Westport racial composition
| Race | Number | Percentage |
|---|---|---|
| White (non-Hispanic) | 5,109 | 89.55% |
| Black or African American (non-Hispanic) | 156 | 2.73% |
| Native American | 2 | 0.04% |
| Asian | 62 | 1.09% |
| Other/Mixed | 182 | 3.19% |
| Hispanic or Latino | 194 | 3.4% |

===2000 census===
As of the census of 2000, there were 2,006 people, 776 households, and 650 families residing in the CDP. The population density was 653.3 /mi2. There were 826 housing units at an average density of 269.0 /mi2. The racial makeup of the CDP was 98.01% White, 0.75% African American, 0.05% Native American, 0.75% Asian, 0.05% from other races, and 0.40% from two or more races. Hispanic or Latino of any race were 0.95% of the population.

There were 776 households, out of which 32.2% had children under the age of 18 living with them, 77.3% were married couples living together, 4.5% had a female householder with no husband present, and 16.2% were non-families. 12.6% of all households were made up of individuals, and 4.0% had someone living alone who was 65 years of age or older. The average household size was 2.58 and the average family size was 2.82.

In the CDP, the population was spread out, with 23.2% under the age of 18, 3.3% from 18 to 24, 27.8% from 25 to 44, 34.0% from 45 to 64, and 11.6% who were 65 years of age or older. The median age was 42 years. For every 100 females, there were 101.4 males. For every 100 females age 18 and over, there were 98.1 males.

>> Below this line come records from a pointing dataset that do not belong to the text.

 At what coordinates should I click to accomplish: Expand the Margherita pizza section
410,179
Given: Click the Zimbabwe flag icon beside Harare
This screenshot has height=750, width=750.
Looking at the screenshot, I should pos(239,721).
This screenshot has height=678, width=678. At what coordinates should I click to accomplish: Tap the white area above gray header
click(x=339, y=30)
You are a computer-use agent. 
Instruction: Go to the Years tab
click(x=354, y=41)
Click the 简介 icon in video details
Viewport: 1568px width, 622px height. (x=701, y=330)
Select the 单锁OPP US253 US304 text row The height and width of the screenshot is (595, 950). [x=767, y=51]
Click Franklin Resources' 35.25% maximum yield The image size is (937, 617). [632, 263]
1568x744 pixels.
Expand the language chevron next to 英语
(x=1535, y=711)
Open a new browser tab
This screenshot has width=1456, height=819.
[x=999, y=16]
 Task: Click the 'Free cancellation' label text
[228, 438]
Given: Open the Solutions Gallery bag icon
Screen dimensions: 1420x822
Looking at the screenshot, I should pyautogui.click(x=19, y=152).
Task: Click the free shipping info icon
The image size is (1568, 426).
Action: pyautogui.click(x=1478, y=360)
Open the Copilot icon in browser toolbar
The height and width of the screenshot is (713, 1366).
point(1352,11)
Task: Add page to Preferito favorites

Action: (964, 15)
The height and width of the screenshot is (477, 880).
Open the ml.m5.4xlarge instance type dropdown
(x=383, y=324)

The median income for a household in the CDP was $81,232, and the median income for a family was $82,422. Males had a median income of $51,571 versus $31,016 for females. The per capita income for the CDP was $34,189. About 2.7% of families and 5.3% of the population were below the poverty line, including 7.7% of those under age 18 and 10.4% of those age 65 or over.